Dataset entries:
•••••

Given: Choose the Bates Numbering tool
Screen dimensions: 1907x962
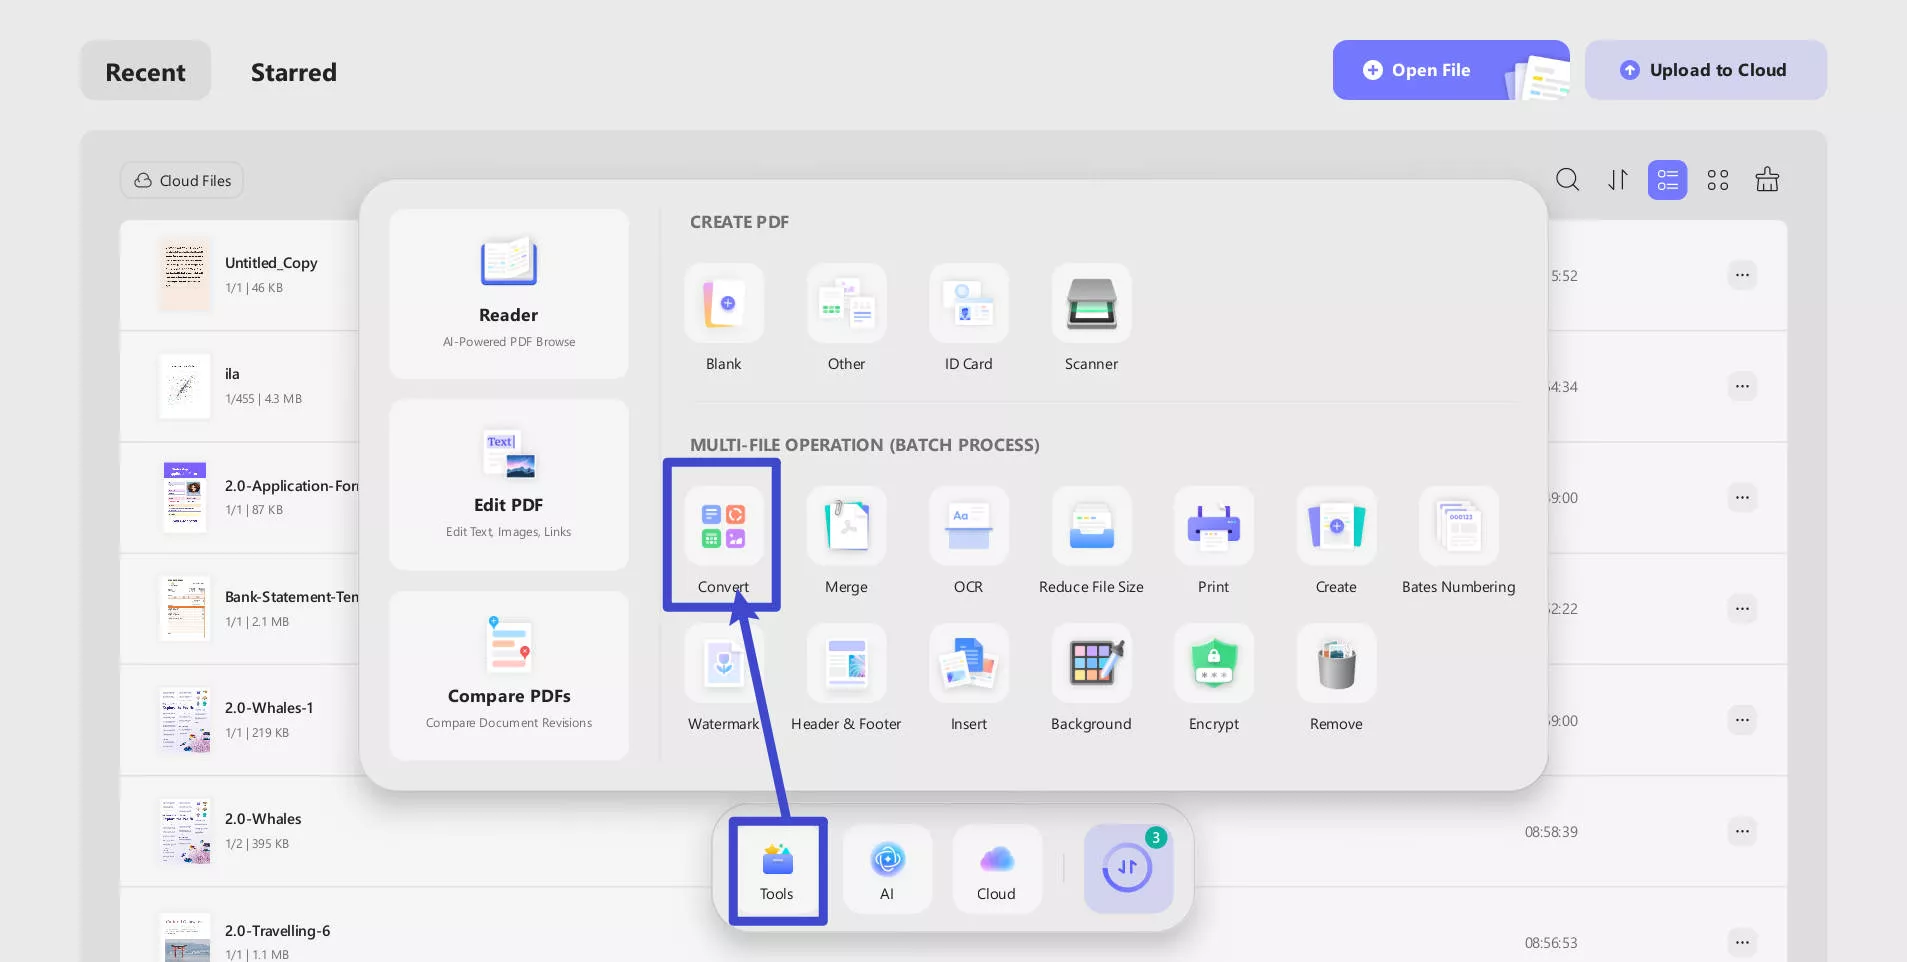Looking at the screenshot, I should click(x=1458, y=527).
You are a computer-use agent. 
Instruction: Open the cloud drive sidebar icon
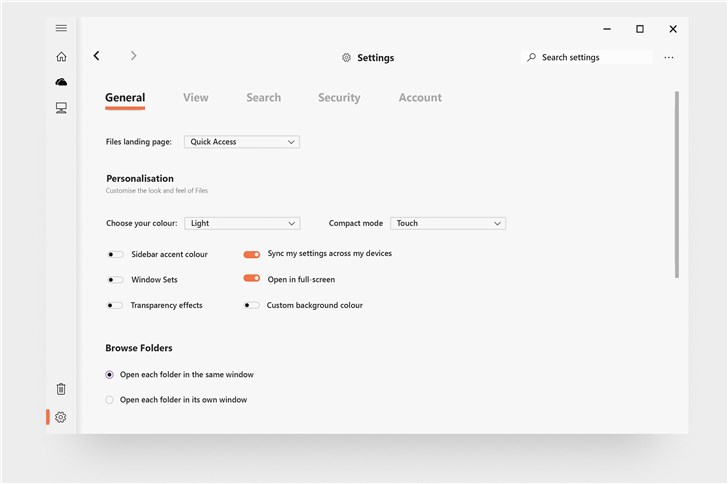(61, 82)
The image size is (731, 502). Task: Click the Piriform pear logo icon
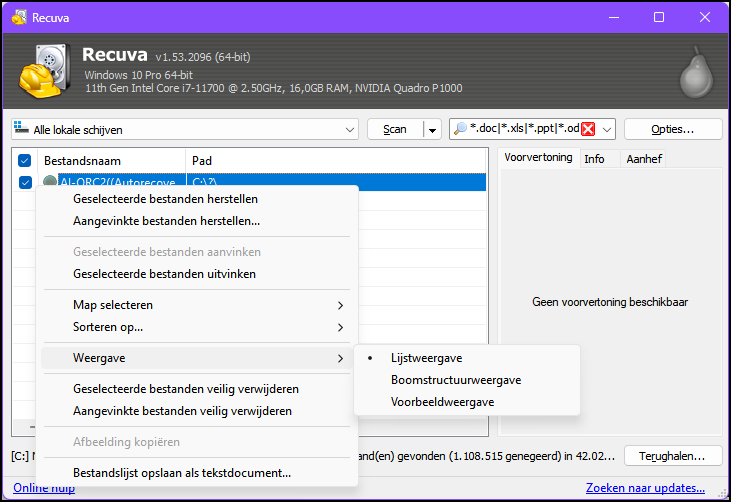pos(694,70)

•••••

■ Activity
Say again, word for word, every line from the one with "Screen dimensions: 1907x962" through the last line of the data above, minus the pictures.

■ Answer to this problem
Screen dimensions: 1907x962
Looking at the screenshot, I should click(x=1458, y=527).
You are a computer-use agent. 
Instruction: Open the cloud drive sidebar icon
(61, 82)
The image size is (731, 502). Task: Click the Piriform pear logo icon
pos(694,70)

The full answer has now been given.